みなさんは人や物の正式な名前を覚えていますか、物の名前、地名、生き物の名前、人の姓名・・・。気にしてみると、意外に知らないものです。

地域の人たちとの話をする中で、生き物の話をしていると、その生き物の地方名が出てきます。しかし、地域の人々にとってはそれが普段からの呼び名であり、標準和名を知らない人が多いのです。聞くと、「昔から親の話している“音”で覚えている」という返答が帰ってくることが多く、今までに聞いたものでは、スカンコ(ヒメスイバ)やチュンチュン(カワハギの仲間)、ゴダッペ(ウキゴリの仲間)などがありました。今回は、その中でもゴダッペという魚の名前を知ったきっかけについてお話します。

写真:シマウキゴリ(ゴダッペ)

ある日、近所に住んでいる年配の方との何気ない会話の中で「昔“ゴダッペ”という魚をよく捕まえて遊んだ。今もいるのか気になるから探してみてくれ。」とお願いされました。調べてみると、ゴダッペは北海道の方言で「淡水ハゼの総称、小さなコマイ」とあり、早速、昔捕まえて遊んだという場所を聞き、タモ網にバケツを手に“ゴダッペ”の正体に迫ることにしました。すると、ヤマメやイワナ、ニジマスなどのサケ科の魚や、ウグイやハナカジカが見つかり、その中に当時の私が初めて目にするシマウキゴリというハゼ科の魚が見つかりました。後日、持ち帰ったシマウキゴリを近所の方に見てもらい、えりも町ではゴダッペがウキゴリの仲間のことを指すということを知りました。

写真:飼育展示中のシマウキゴリ

その後、郷土資料館でシマウキゴリの飼育展示をしてみると、来館したお年寄りや、40代前後の方々が水槽の前で足を止めて見ていることが多く、私が話しかけると、「昔よく子どもと一緒に捕まえに行った魚だ。

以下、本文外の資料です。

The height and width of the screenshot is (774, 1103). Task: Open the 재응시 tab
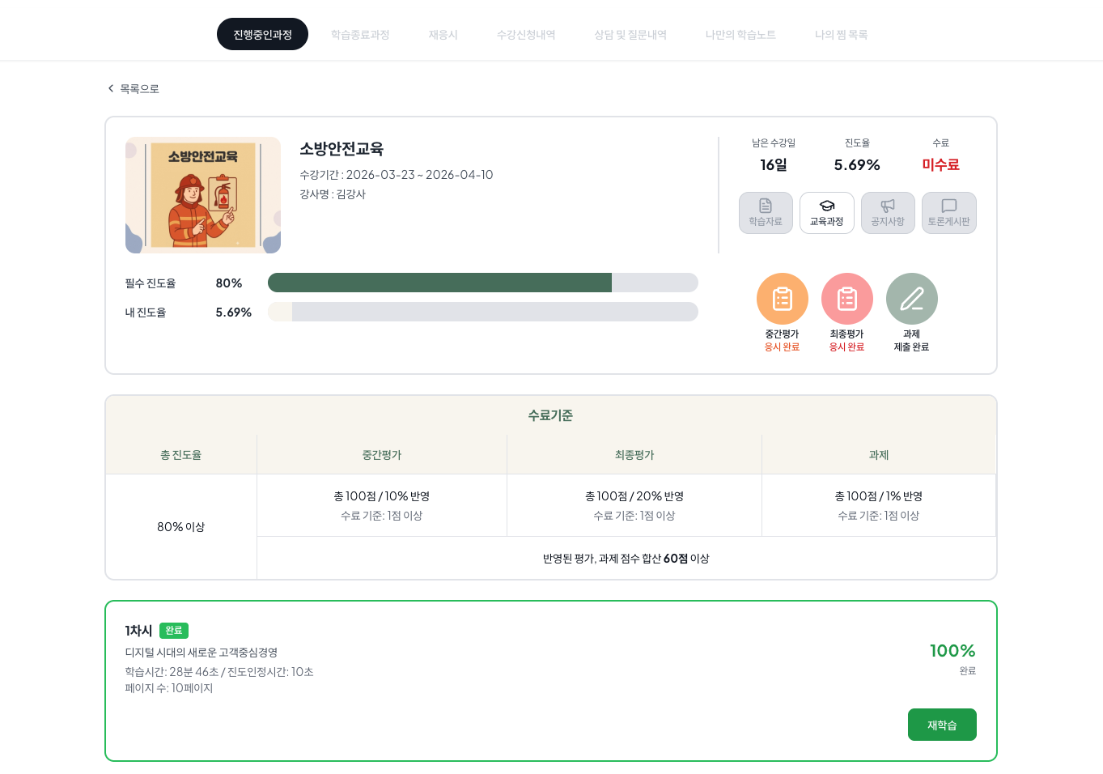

」とか、「懐かしい。まだいるんだ。」という声を聞き、ゴダッペという魚はえりも町で育った一定の世代の人々の中でとても思い出深い生き物であるということが分かりました。しかし、同時に「今の子(子ども)たち自然で遊ばないから、こういう生き物知らないよね。」との声もありました。

さらに話を聞いてみると、昔は、近所のお兄さん、お姉さんと一緒に遊び、お兄さん、お姉さんから遊びながら教わることによって、次の世代に伝えられてきた生き物たちが近年、遊びや世相が変化し、自然の中で生き物を採取して遊ぶ子どもたちが減ったことによって、その生き物の存在も徐々に忘れられていっているのではないかということでした。

地域の人々の思い出の中にあったり、親しみがあるからこそ、地方名が残っていると私は考えています。普段の何気ない日常会話や、昔話の採録を行う中で出てきた、そのような地域ならでは名前がある生物とその存在を標準和名とともに、忘れ去られることのないよう地域の人々に伝え、残していきたいと思います。